[START OF INPUT MATERIAL]

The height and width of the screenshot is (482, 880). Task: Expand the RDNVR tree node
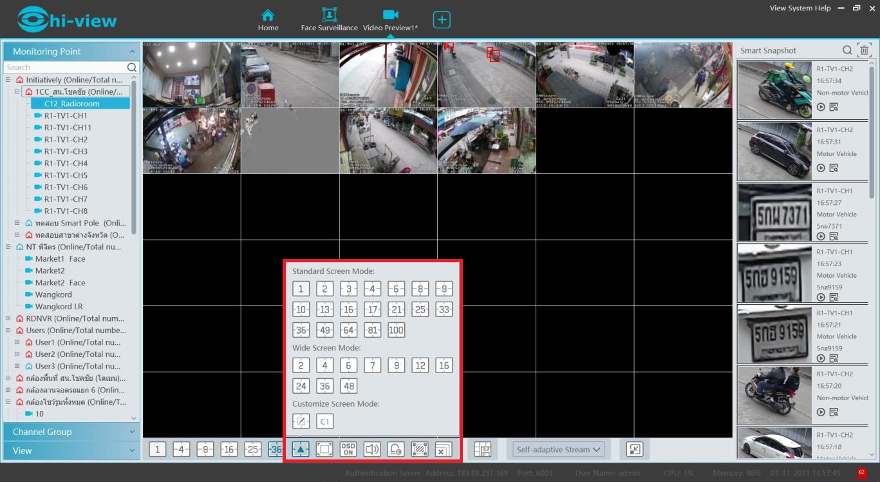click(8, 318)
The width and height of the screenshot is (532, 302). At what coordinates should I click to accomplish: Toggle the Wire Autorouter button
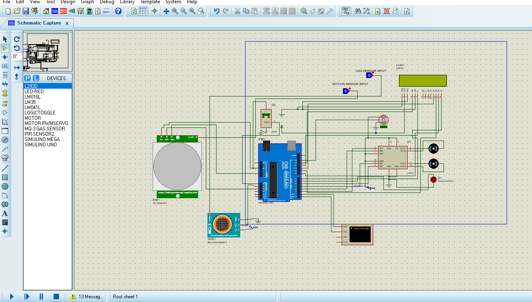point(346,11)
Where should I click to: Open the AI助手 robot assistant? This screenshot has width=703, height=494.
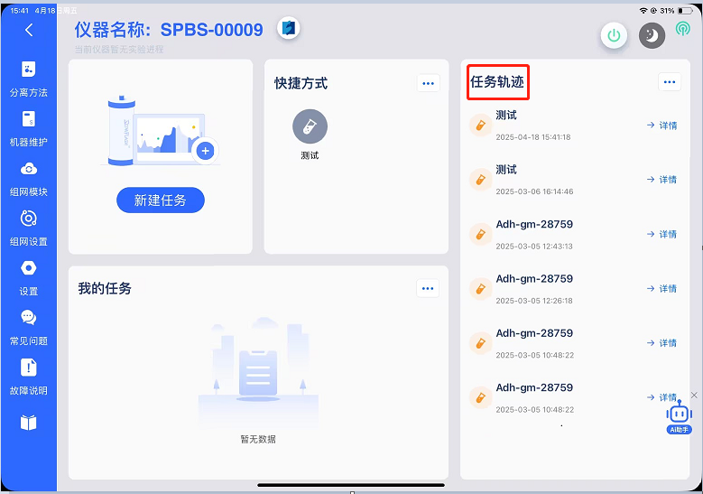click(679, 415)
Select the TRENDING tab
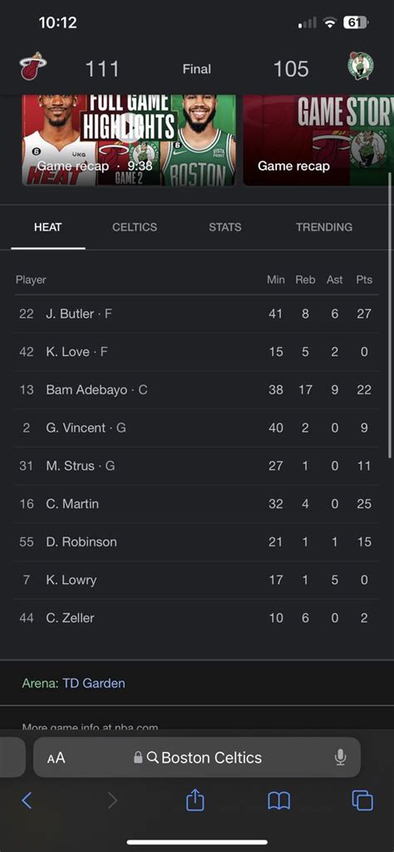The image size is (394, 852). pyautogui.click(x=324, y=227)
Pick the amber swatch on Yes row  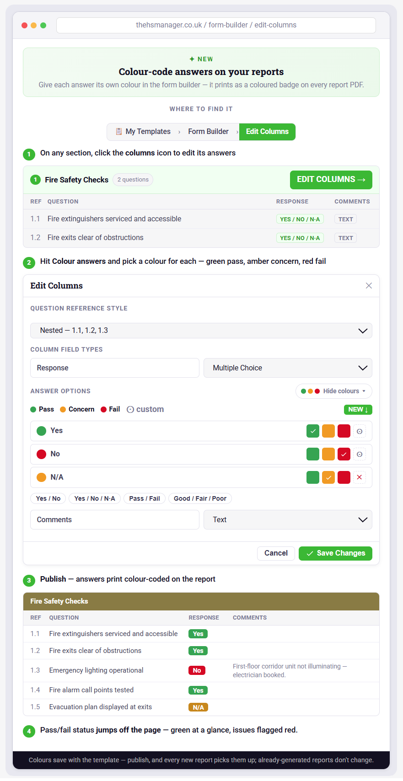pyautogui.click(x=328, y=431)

[END OF INPUT MATERIAL]
[START OF INPUT MATERIAL]

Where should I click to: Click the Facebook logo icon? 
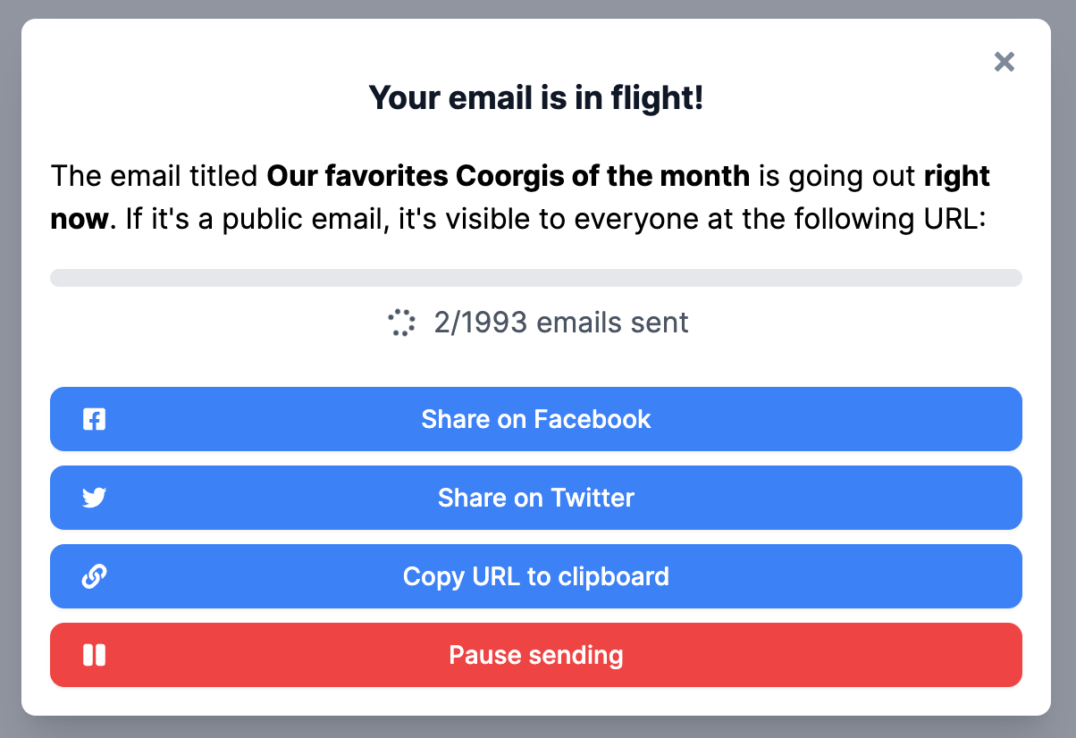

[END OF INPUT MATERIAL]
[START OF INPUT MATERIAL]

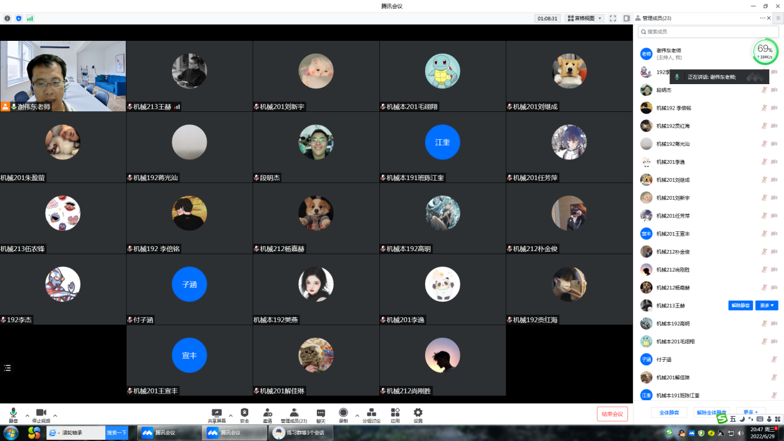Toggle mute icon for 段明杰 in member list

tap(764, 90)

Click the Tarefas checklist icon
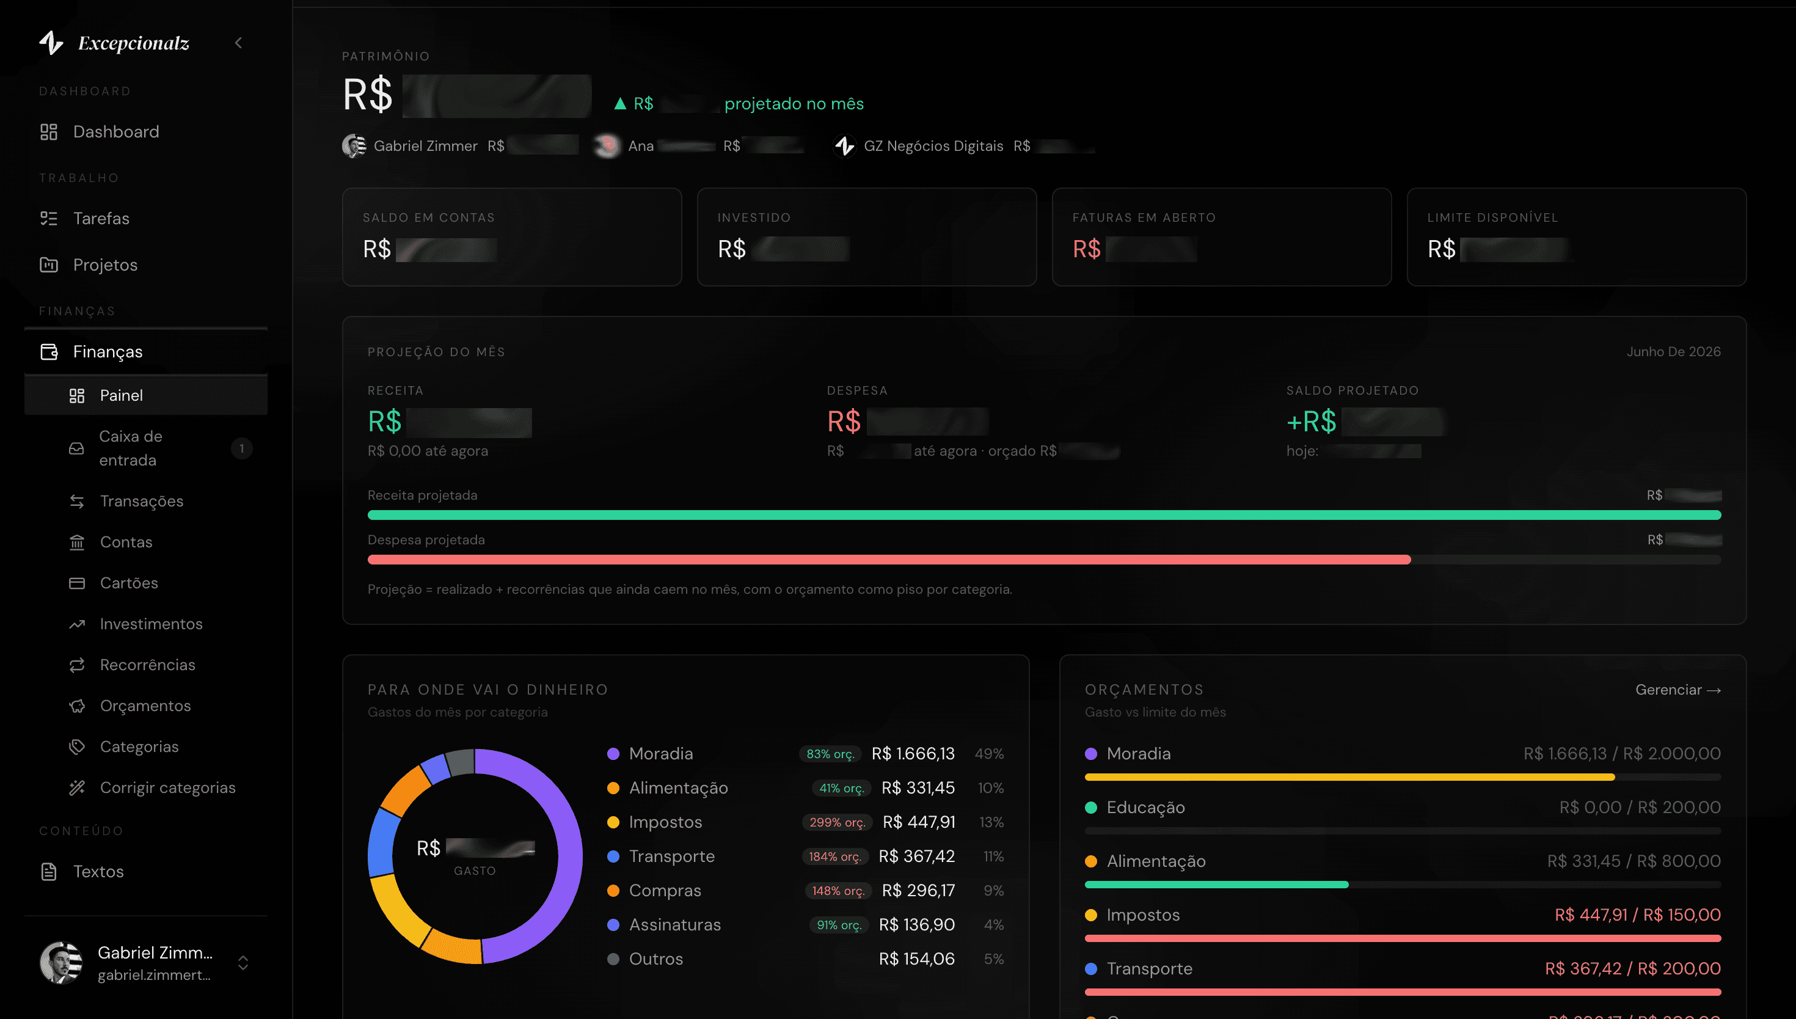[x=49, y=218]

[END OF INPUT MATERIAL]

** SHORT PROBLEM **
Show each line of the data above that contains the word "should". Case matters.

** EXPECTED OUTPUT **
The width and height of the screenshot is (532, 302). At what coordinates should I click to accomplish: Toggle the Wire Autorouter button
Where should I click to: Open the AI助手 robot assistant? This screenshot has width=703, height=494.
Where should I click to: Click the Facebook logo icon? 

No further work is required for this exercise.